Cambodian financial conglomerate

Huione Pay logo

Huione Group (ហួយវ័ន គ្រុប, 汇 旺 集团) is a Cambodian financial conglomerate, headquartered in Phnom Penh. Some of its products and subsidiaries include Huione Pay (汇旺支付) (banking), Huione Guarantee (汇旺担保) (an escrow and deposit service sometimes used as a grey market), and Huione Crypto (汇旺(加密货币)交易所) (a cryptocurrency exchange). The company is linked to Cambodia's ruling Hun family, which includes the current prime minister, Hun Manet. His cousin Hun To is a major shareholder and director of Huione Pay.

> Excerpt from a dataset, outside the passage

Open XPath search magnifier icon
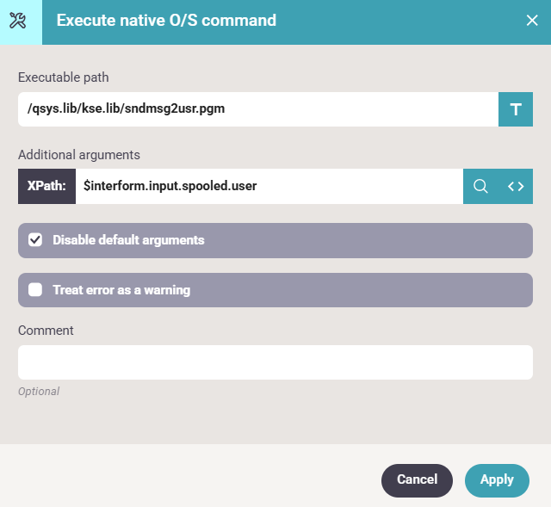 [481, 187]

==Money laundering charges==
In July 2024, the blockchain analytics firm Elliptic linked Huione Guarantee to the sale of stolen data and money laundering services used to conduct illegal activities, such as the so-called pig butchering scam. In March 2025, the National Bank of Cambodia revoked Huione Pay's banking license. In May, the U.S. Department of the Treasury's Financial Crimes Enforcement Network found Huione Group to be a financial institution of primary money laundering concern and proposed to sever its access to the U.S. financial system. FinCEN reported that Huione Group laundered over US$4 billion in illegal funds from August 2021 to January 2025, including US$37 million from North Korean cyber heists and US$36 million from fraud scams. Shortly after, Telegram deleted thousands of channels used by Huione Guarantee and banned several accounts that had operated the marketplace. It has grown to become the largest criminal marketplace of all time, with transactions totalling more than $27 billion.

In April 2026, Huione's former chairman Li Xiong was extradited to China to face money laundering charges. Chinese authorities described Huione as a subsidiary of Prince Group and Li as a key member of Prince founder Chen Zhi's "criminal gang".